Illiteracy as a Disability
Illiteracy is a disability as it limits the ability of the individual to access information and fully engage in activities in society (Falvo, 2011). For example, in healthcare, health illiteracy makes it difficult for patients to understand medical instructions and read and interpret medication labels. On all occasions, it is crucial for healthcare providers to have knowledge of the effect of illiteracy on care provision and steps to address illiteracy.
Myths About Illiteracy
There are various myths about illiteracy. The first myth is that illiteracy is associated with being uneducated, the use of poor grammar, and low socioeconomic levels. Another misconception about illiteracy is that though it is prevalent in many parts of the world, it is not present in the United States where children's education is mandated by law (Falvo, 2011). Also, there is a misconception that the patients who are unable to read will let the healthcare provider know during the process of care provision.

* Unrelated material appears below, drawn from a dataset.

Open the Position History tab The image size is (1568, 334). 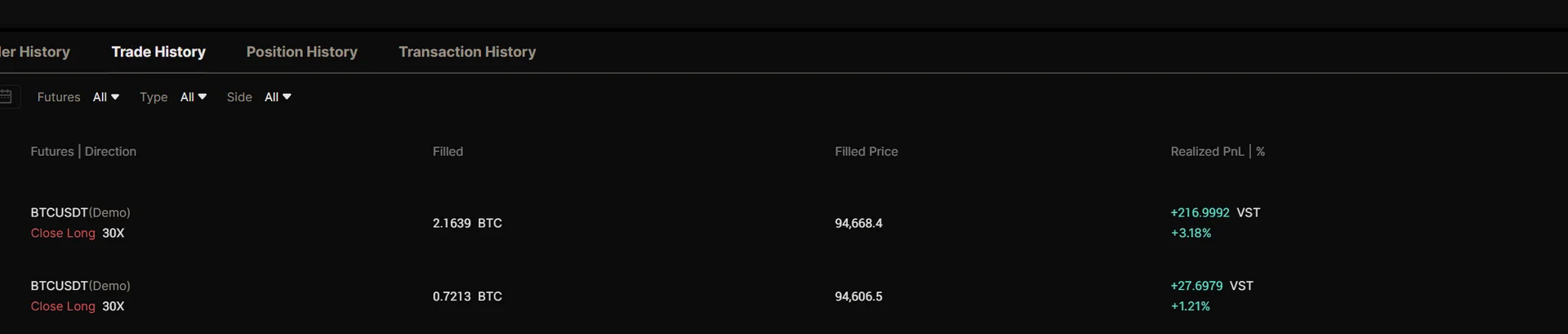pyautogui.click(x=301, y=52)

Assessing Literacy Skills and Readability
There are various tools that can be used to assess the patient’s literacy skills and the readability of the health materials. The patient's literacy skills can be assessed using tools such as the Rapid Estimate of Adult Literacy in Medicine (REALM) which identifies patients with limited reading skills and the Test of Functional Health Literacy in Adults (TOFHLA) which measures the patients' functional literacy. Some of the tools that will be used to evaluate the readability of the material are the Simple Measure of Gobbledygook (SMOG) formula and the Suitability of Assessment of Materials (SAM) (Falvo, 2011). Personally, I have not used any of these tools to assess the patient’s literacy skills and I have been using personal judgment.
Establishing Effective Communication
Healthcare professionals may establish effective communication by using a combination of verbal and non-verbal communication. It is crucial for healthcare professionals to avoid using medical jargon, use concise and clear language, and listen to the patient's concerns (Falvo, 2011). Some of the non-verbal communication cues that healthcare providers should adhere to are body language and eye contact. As a healthcare provider, I communicate effectively by involving the patient and the family in the entire care process and using simplified language.
Helping Patients Remember Instructions
Healthcare professionals can help patients remember instructions by presenting the most important information first and presenting the information slowly without rushing through. In all instances, healthcare providers should review the information that they want to give and have the patient confirm if they can understand the information. One tool that healthcare providers can use to present information to patients is a brief pamphlet outlining information that can be easily understood by the patient (Falvo, 2011). As a healthcare provider, one of the ways I ensure that the patients understand the information provided is the use of a teach-back method.
References
- Falvo, D. (2011). Effective patient education: A guide to increased adherence. Jones & Bartlett Learning.